On Mon, 20 Feb 2017, Jakub Jelinek wrote:

As mentioned by Jason in the PR, we've regressed on the following testcase
since we started emitting CLOBBERs at the start of ctors (and we warn as
before with -fno-lifetime-dse -Wuninitialized).
With -fno-lifetime-dse, the vuse on the b.x read stmt is default def
and thus we warn, but if there are clobbers before that, that is not the
case and we don't warn.  The patch is quick hack to bypass the initial
clobbers as long as there aren't really many.  If we wanted to handle
all initial clobbers, I bet the first time we run into this we could
recursively walk vop uses from the default def and build say a bitmap
of vop SSA_NAMEs which are vdefs of clobbers that only have clobbers
before it as vdef stmts.

  MEM[(struct  &)&b] ={v} {CLOBBER};
  _4 = b.x;
  if (_4 != 0)

It would be nice (at some point in a distant future) to turn that into

  MEM[(struct  &)&b] ={v} {CLOBBER};
  if (_4(D) != 0)

i.e. replace reads from clobbered memory with a default def (with a gimple_nop defining statement).

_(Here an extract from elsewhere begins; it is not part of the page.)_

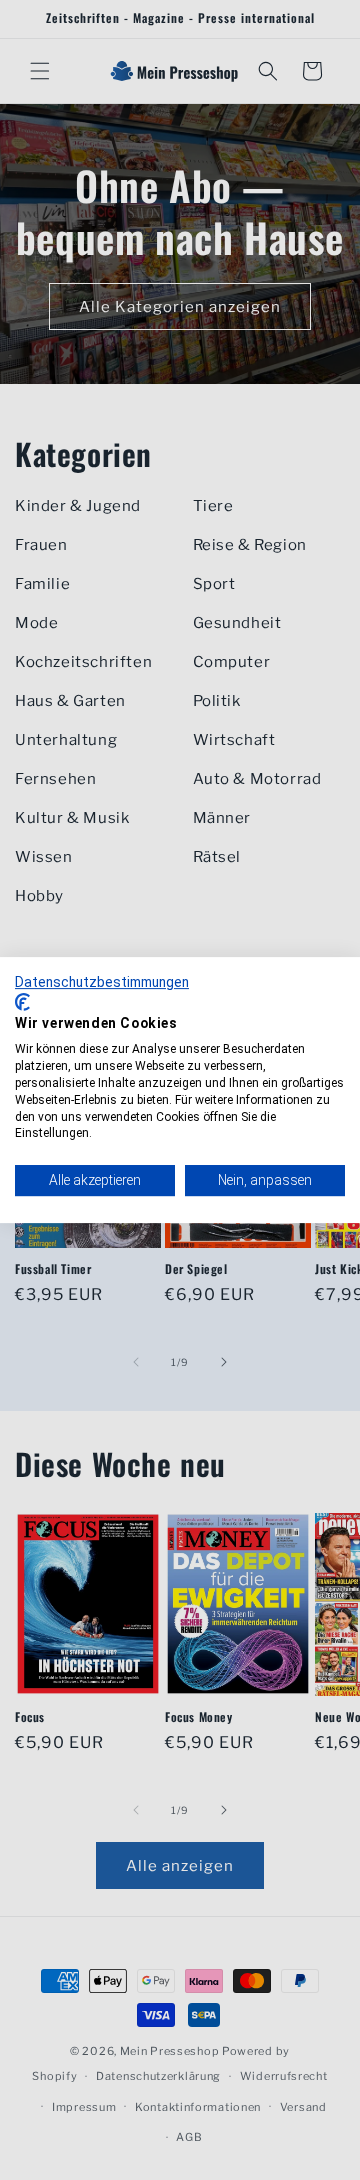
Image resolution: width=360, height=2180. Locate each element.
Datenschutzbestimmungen (102, 982)
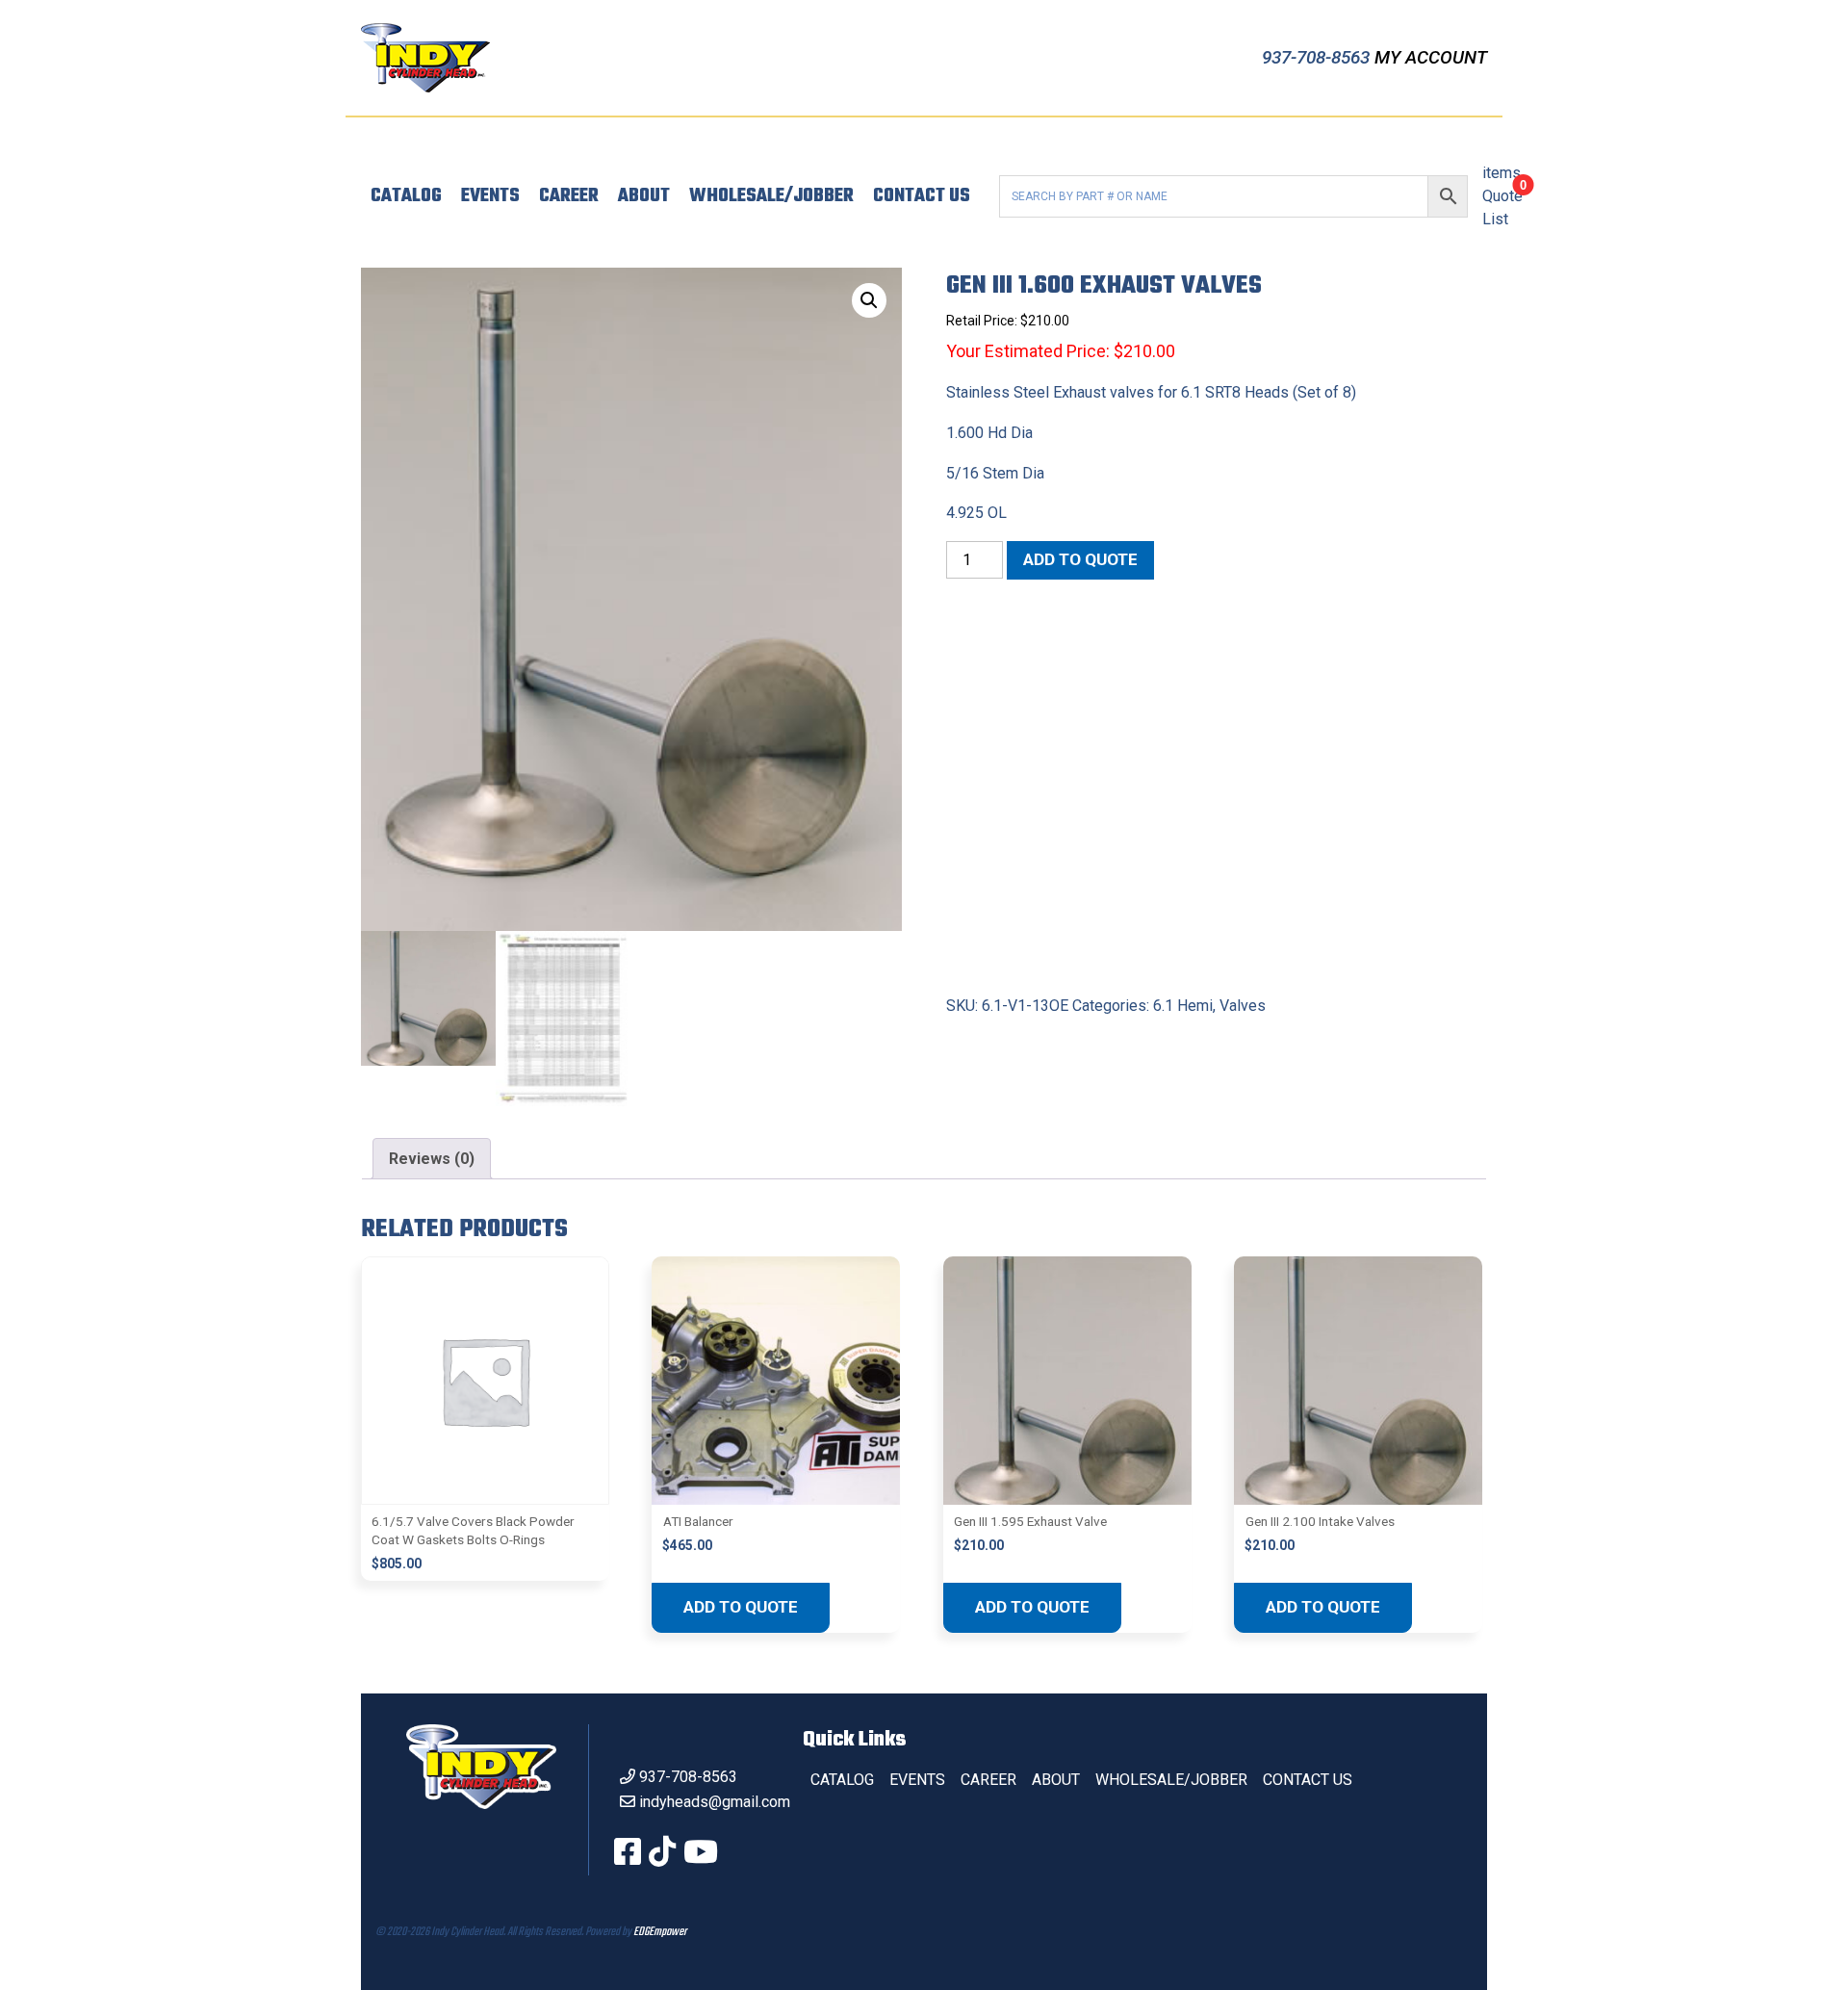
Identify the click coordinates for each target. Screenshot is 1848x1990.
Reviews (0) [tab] (432, 1159)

IIRC I tried to do it in FRE once, but failed.

Now, the comment says:
         /* For memory the only cheap thing we can do is see if we
            have a use of the default def of the virtual operand.
            ???  Not so cheap would be to use the alias oracle via
            walk_aliased_vdefs, if we don't find any aliasing vdef
            warn as is-used-uninitialized, if we don't find an aliasing
            vdef that kills our use (stmt_kills_ref_p), warn as
            may-be-used-uninitialized.  But this walk is quadratic and
            so must be limited which means we would miss warning
            opportunities.  */
I wonder if it isn't useful to walk even limited number of vdefs this way

Seems worth a try for gcc8, there are several PRs it could help with.

anyway (likely GCC8 material though), e.g. if we run into a clobber that
must (rather than just may) portion of the read ref (and of course when
seeing non-clobber stmt that could alias with the ref give up before that),
we could warn even if we are very far from the start of the function.